Nel video ad ANTENNA2TV

la vita contadina sotto la Cornagera narrata nel libro

“Lassù dove si toccava il cielo”

il video su Antenna2TV

LASSU' DOVE SI TOCCAVA IL CIELO -Amora e la vetta della Cornagera nell'agosto 1955, solo poche case, la chiesa e il cimitero sul pendio-
LASSU’ DOVE SI TOCCAVA IL CIELO -Amora e la vetta della Cornagera nell’agosto 1955, solo poche case, la chiesa e il cimitero sul pendio-

Il paesino di Amora e la vetta della Cornagera fotografati nell’agosto 1955, solo poche case, la chiesa a mezza costa e il piccolo cimitero solitario sul pendio. Narrare i contadini di un tempo non lontano, con la gerla sulle spalle e  i covoni sparsi lungo il pendio, narrare i bambini degli Anni Cinquanta con le cartelle usate come slitta nella neve, le interminabili Processioni e il dutrinì, narrare le donne sfiorite a quarant’anni, chine sul paiolo della polenta, col rosario in mano e il cestino delle uova. Narrare…

INCIPIT

“Amora negli anni cinquanta era divisa in due contrade, ancora oggi abbastanza distinte: una appena sotto la Cornagera, l’altra più in basso, a incombere sull’abitato di Bondo Petello, cui si giungeva tramite uno sterrato assai praticato, che nell’altro senso prima di proseguire per Aviatico in una strada carrozzabile, si collegava ad Amora Alta con una mulattiera a gradoni. Nel mezzo, come un giudice imparziale tra campi coltivati su morbidi pendii, la chiesa parrocchiale di San Bernardino e poco sotto il cimitero. Di fronte la nera cintura del Misma e sullo sfondo il profilo degli Appennini. Il tutto in precario equilibrio sul verde dei prati. Bastava allungare le dita e sembrava di toccare il cielo. (…)

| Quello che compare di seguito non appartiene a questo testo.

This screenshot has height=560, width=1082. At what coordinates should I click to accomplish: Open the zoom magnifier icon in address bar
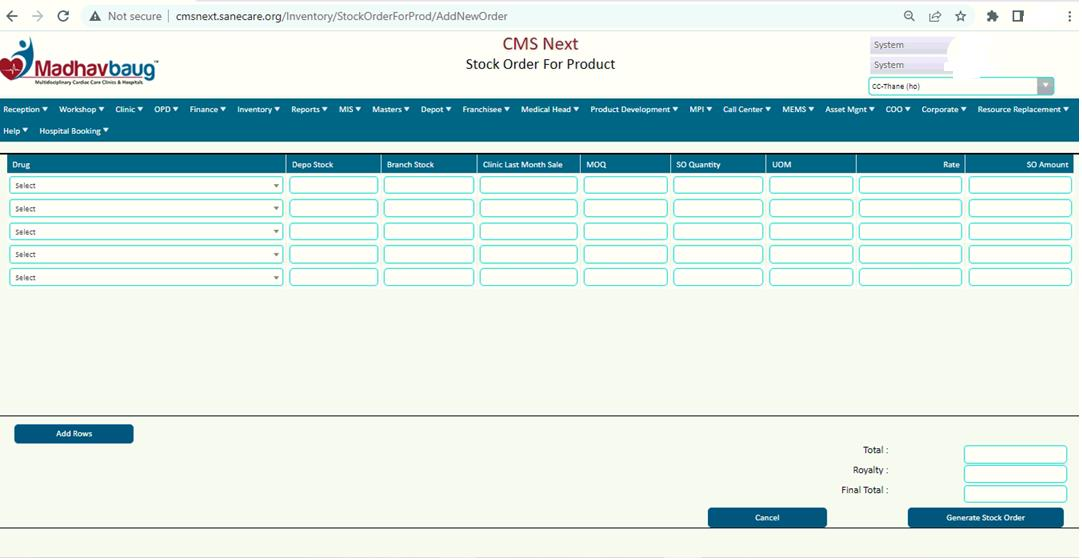pyautogui.click(x=909, y=16)
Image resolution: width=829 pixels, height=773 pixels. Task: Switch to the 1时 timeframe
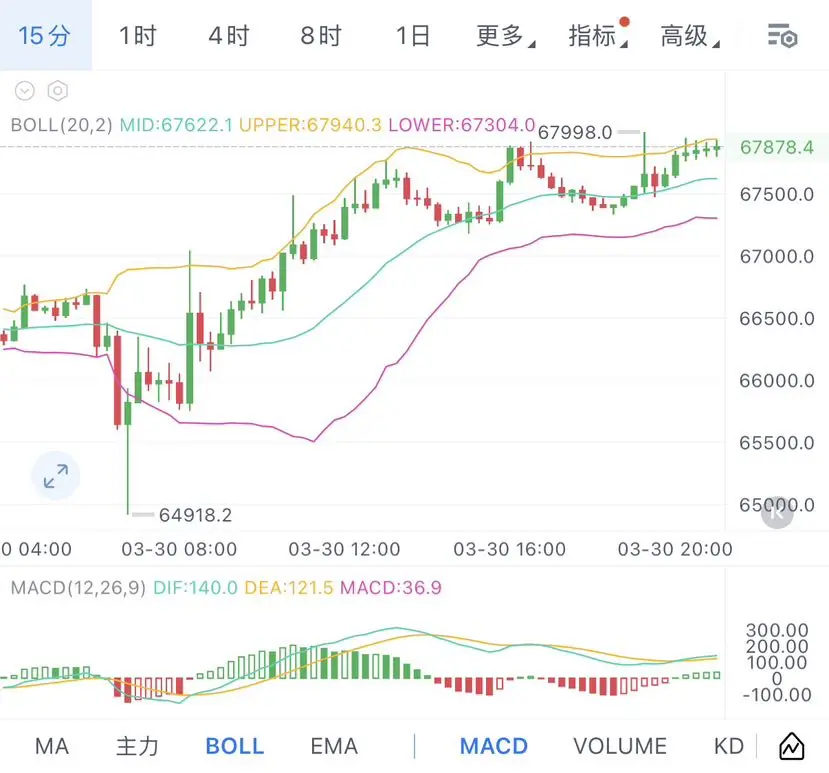(x=137, y=37)
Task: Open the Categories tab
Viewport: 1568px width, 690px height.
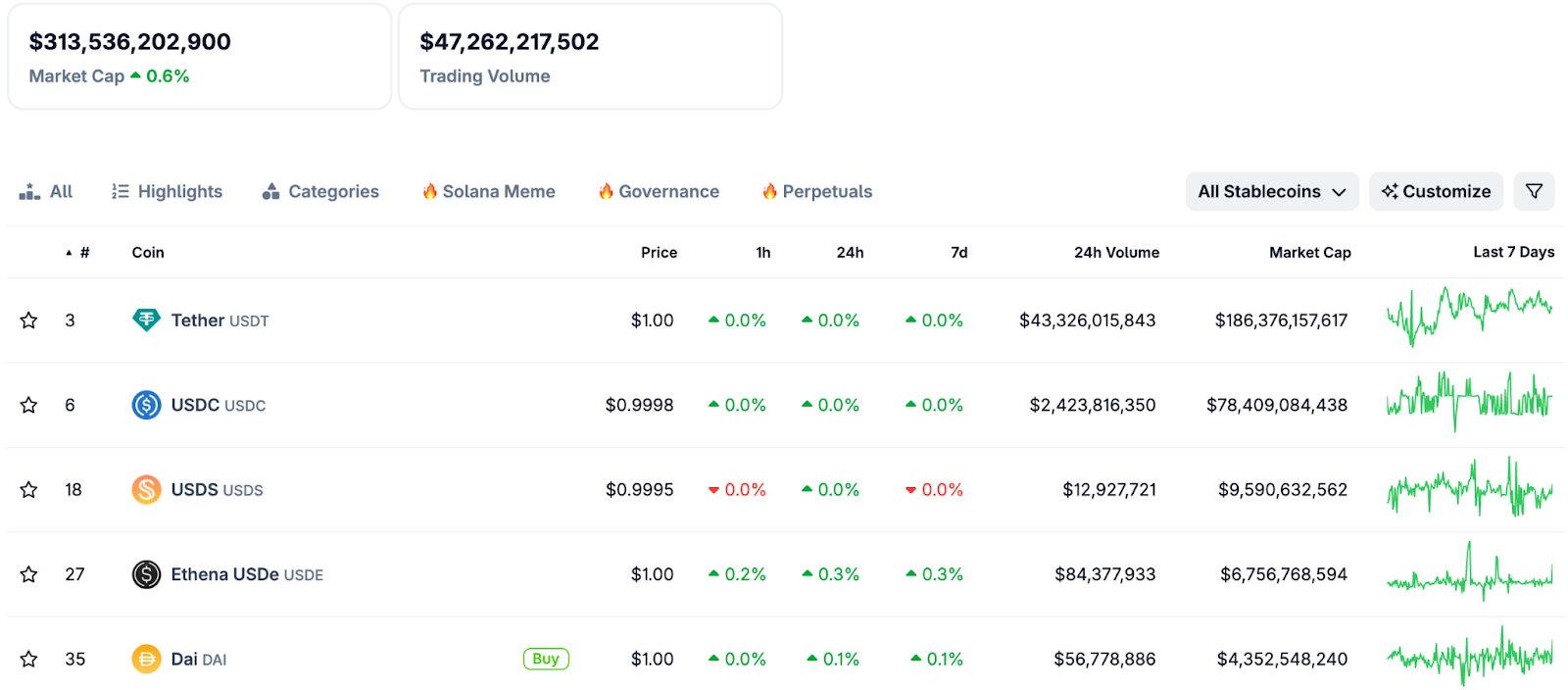Action: 320,191
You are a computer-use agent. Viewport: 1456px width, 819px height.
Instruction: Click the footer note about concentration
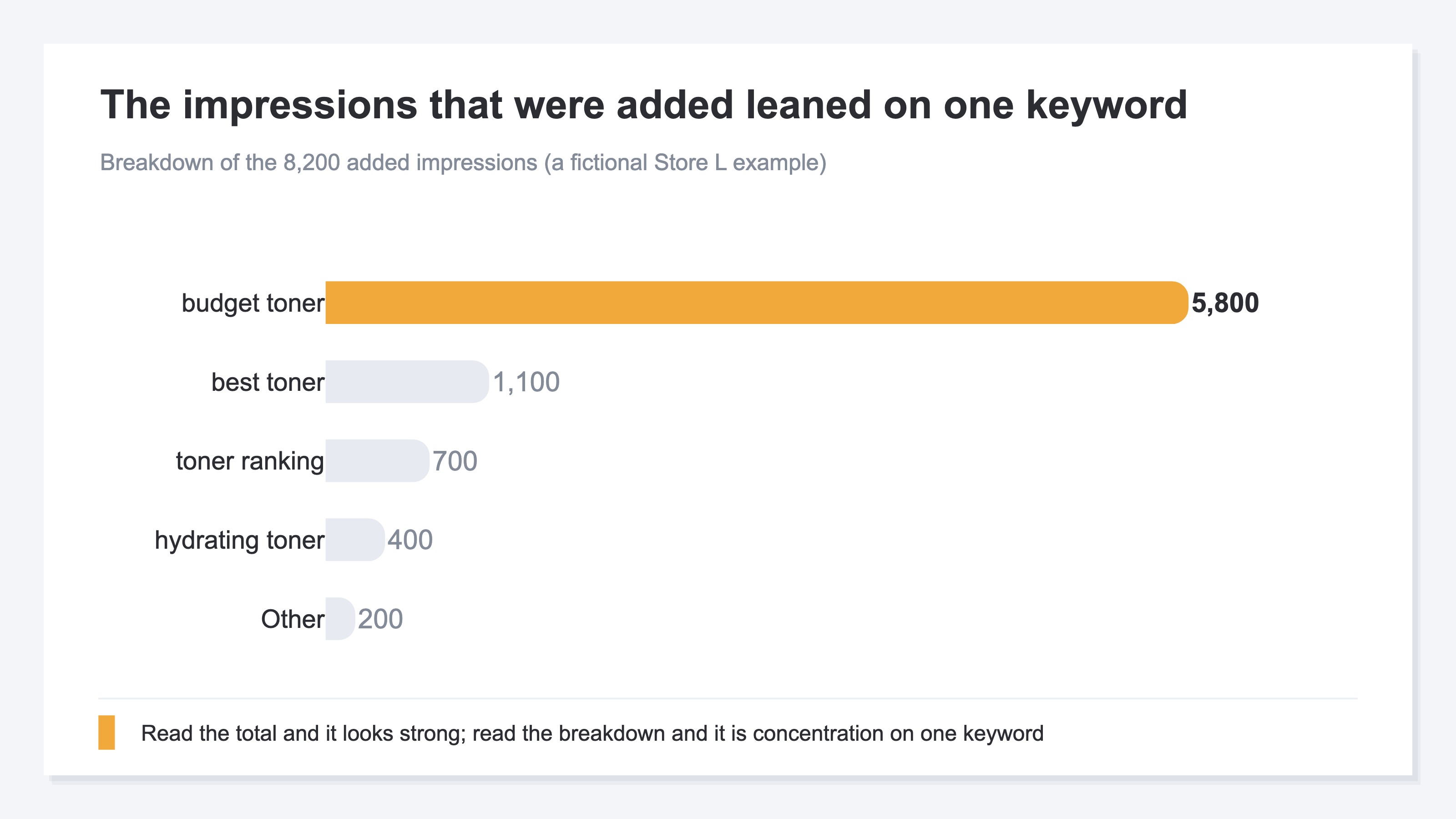[592, 733]
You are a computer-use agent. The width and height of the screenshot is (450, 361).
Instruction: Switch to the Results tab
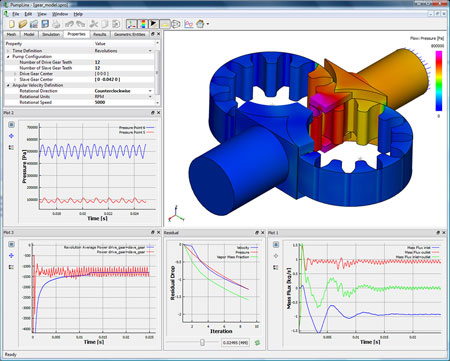[x=99, y=34]
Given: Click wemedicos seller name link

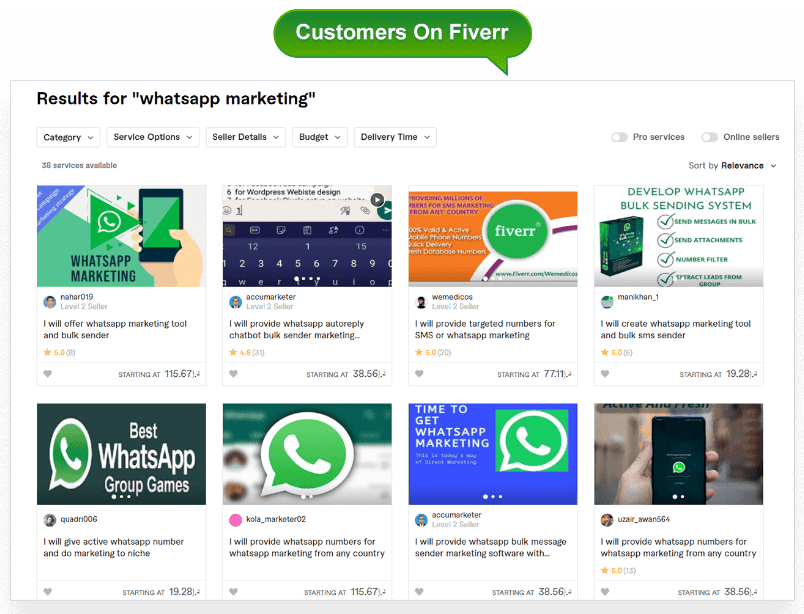Looking at the screenshot, I should (x=452, y=297).
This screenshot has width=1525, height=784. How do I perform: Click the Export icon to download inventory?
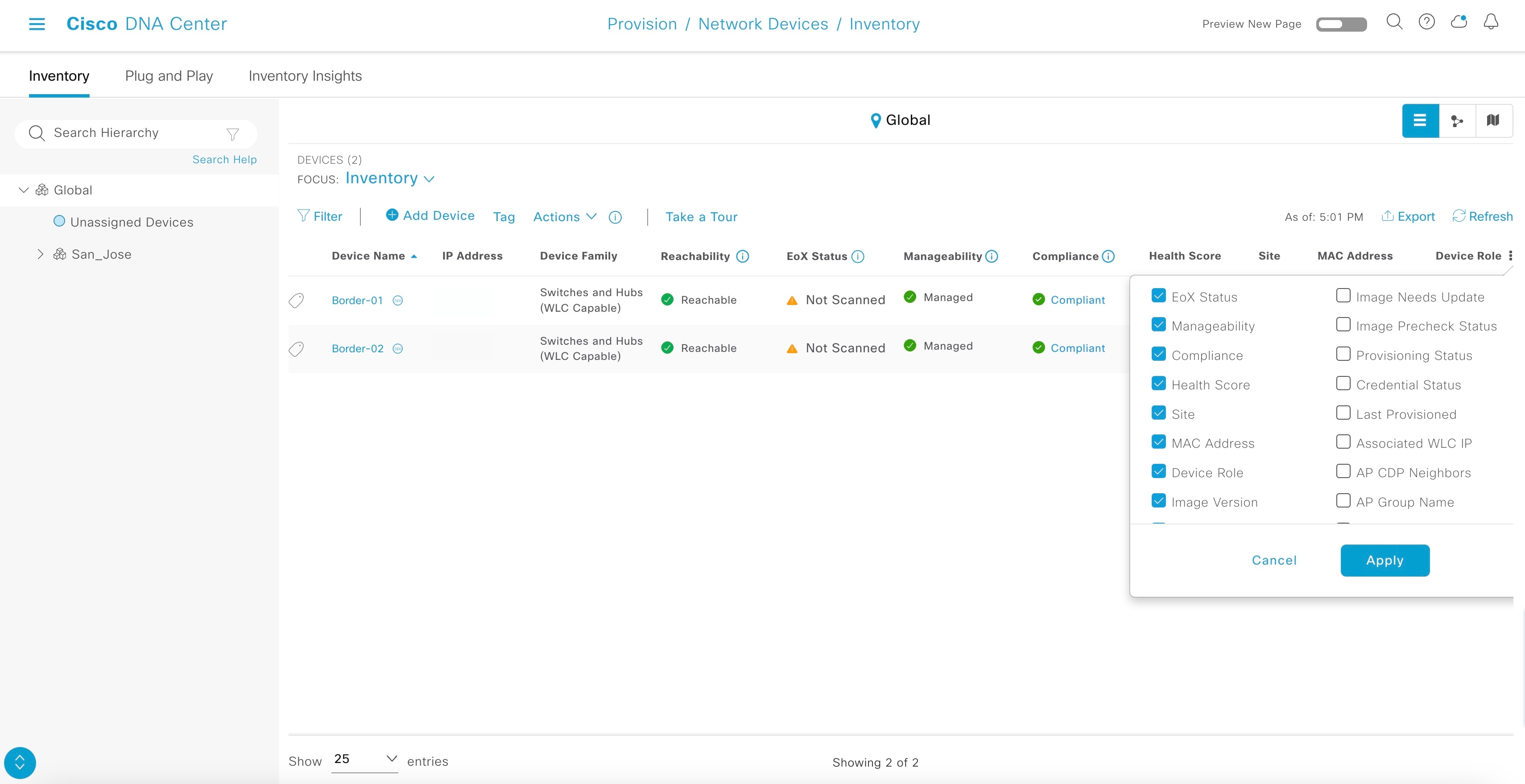tap(1406, 216)
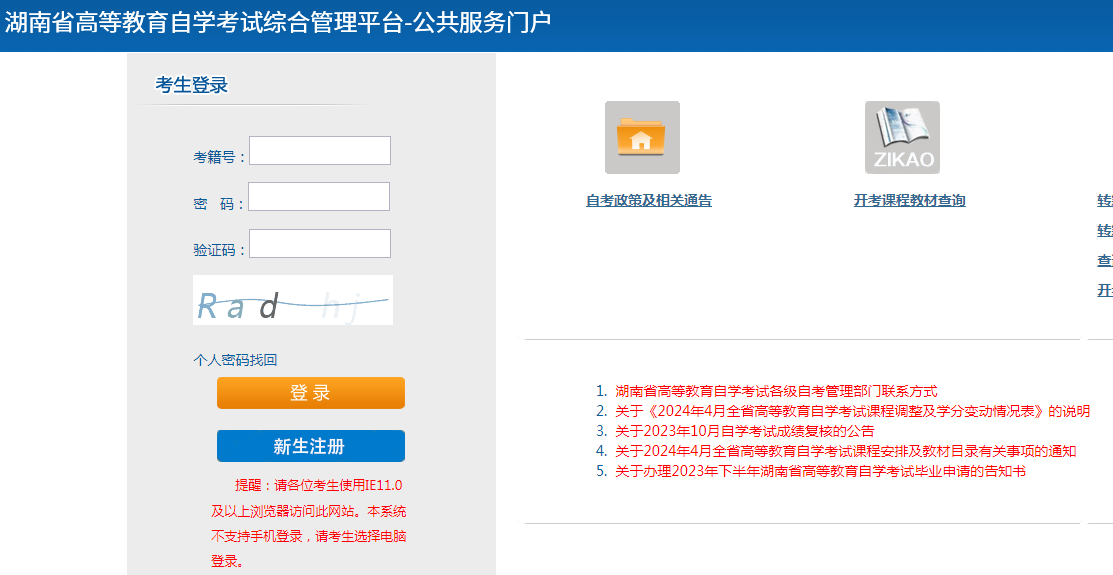Open the 2024年4月 课程安排及教材目录 notice
The image size is (1113, 575).
[x=845, y=451]
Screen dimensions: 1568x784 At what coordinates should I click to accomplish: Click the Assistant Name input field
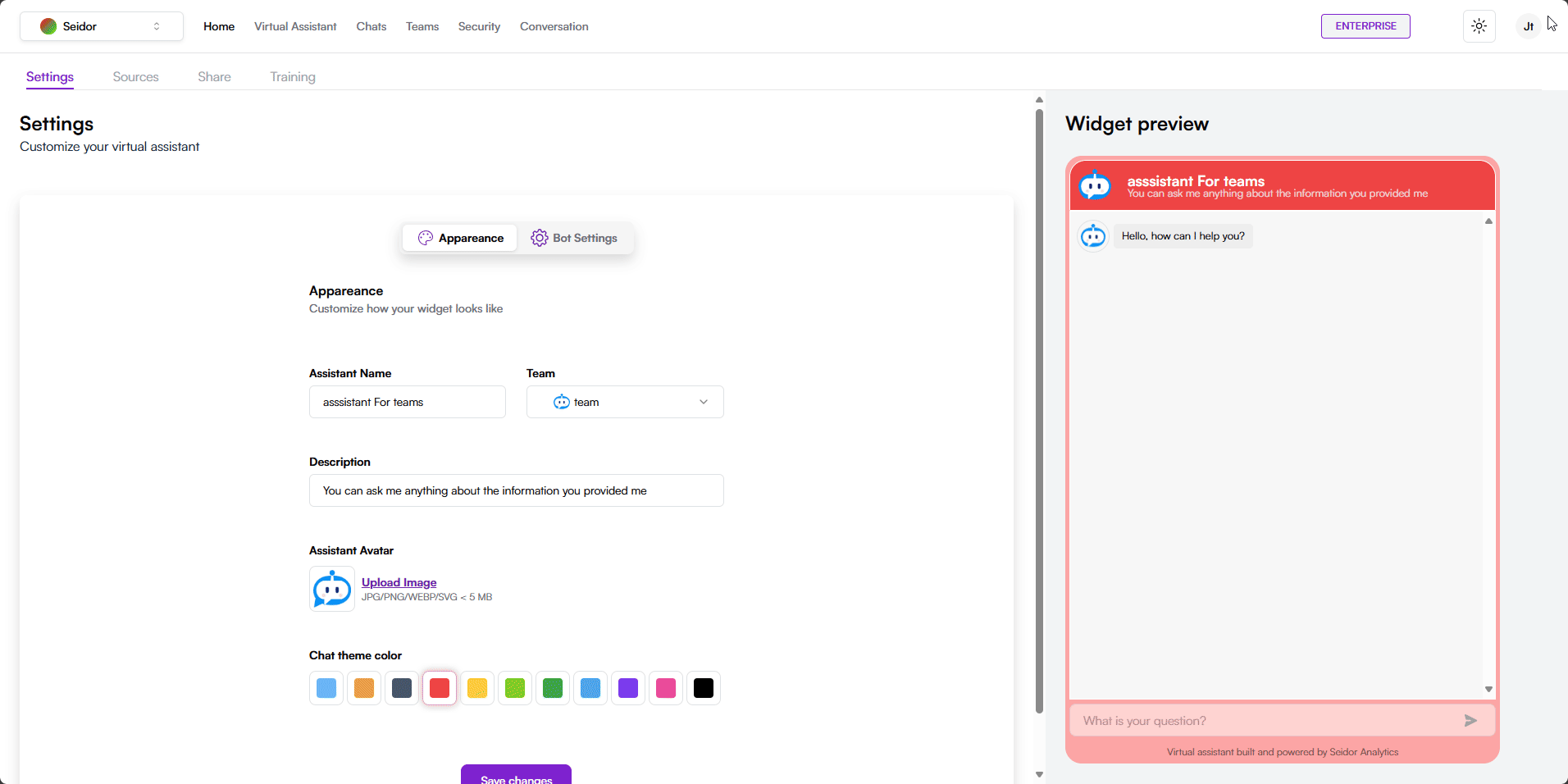pyautogui.click(x=407, y=402)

Il mio primo ricordo risale a quando avevo circa quattro anni. Nei mesi invernali tornavano in paese i numerosi giovani emigranti, che avevano trovato lavoro in Svizzera come muratori e carpentieri, oppure in Francia come minatori, vignaioli o mietitori; erano festeggiati al pari degli eroi, loro che avevano superato le montagne e visto luoghi e persone distanti anni luce dall’umile mondo contadino. Questi ritorni erano eventi quasi magici, con storie raccontate mille e mille volte fino a notte fonda nelle stalle dell’una o dell’altra famiglia e con doni per tutti, originali e sorprendenti. Io ricevetti il mio primo pezzo di cioccolato svizzero, che mi portai in tasca a lungo, mangiucchiandolo parsimonioso per timore che finisse presto. Ma una notte un topolino rosicchiò il fondo della stoffa, attirato anch’esso dal dolce profumo e al mattino, nel percorrere il sentiero verso il prato, mi accorsi che la tasca era vuota. Piansi tutte le mie lacrime per quel dono perso, così prezioso. Nel maggio successivo, come quasi tutti i bimbi a quell’età, imboccai per la prima volta il tracciato che conduceva a Predale, per andare a raccogliere il fieno “in da àl”, nella valle, dove era dislocata una penzana di proprietà di un abitante di Amora Bassa, che ci permetteva di tenere le mucche in affitto. (…)”

(Brani tratti dal libro di narrativa sulla civiltà contadina di montagna  Lassù dove si toccava il cielo Edizioni Villadiseriane, 2009)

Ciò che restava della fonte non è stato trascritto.